» GOAL OF THE EXERCISE: Restate every line below word for word, but drop each picture.

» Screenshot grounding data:

##########

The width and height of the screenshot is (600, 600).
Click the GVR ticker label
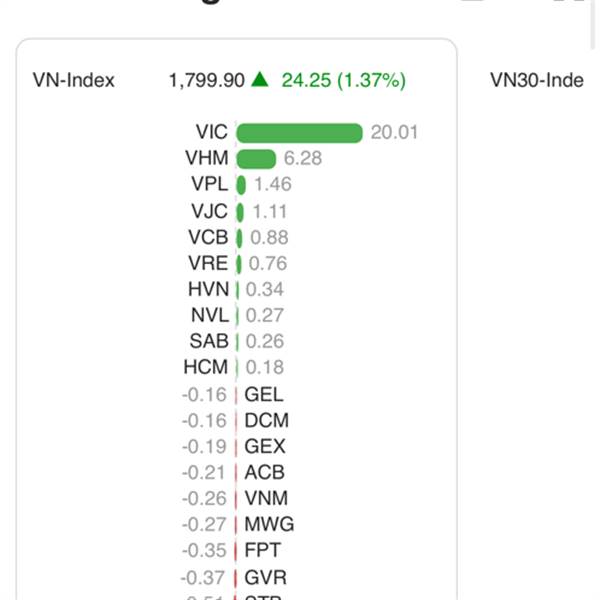[265, 577]
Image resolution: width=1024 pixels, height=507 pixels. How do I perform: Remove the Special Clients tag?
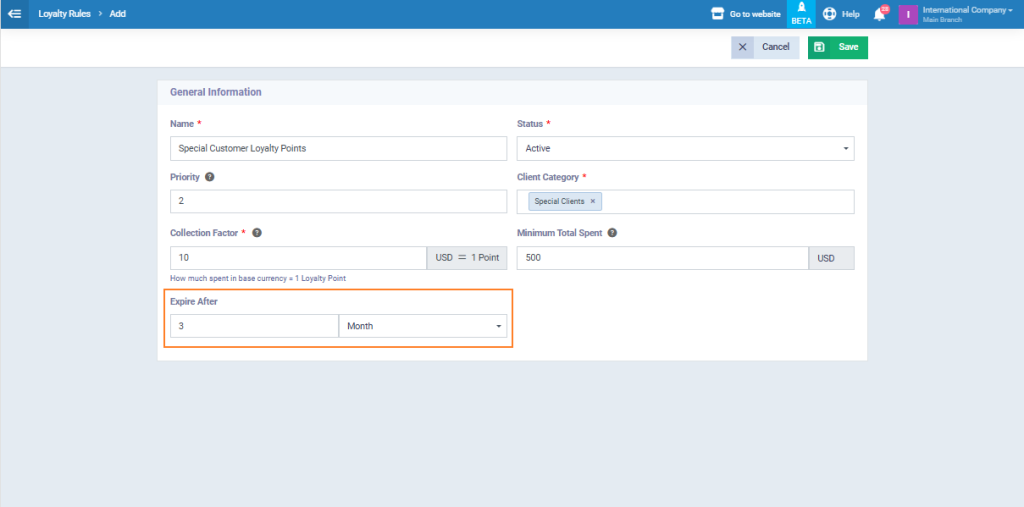pyautogui.click(x=592, y=201)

##########

» SOLUTION TO THIS TASK:
The width and height of the screenshot is (600, 600).
Click the GVR ticker label
[265, 577]
Image resolution: width=1024 pixels, height=507 pixels. How do I perform: Remove the Special Clients tag?
pyautogui.click(x=592, y=201)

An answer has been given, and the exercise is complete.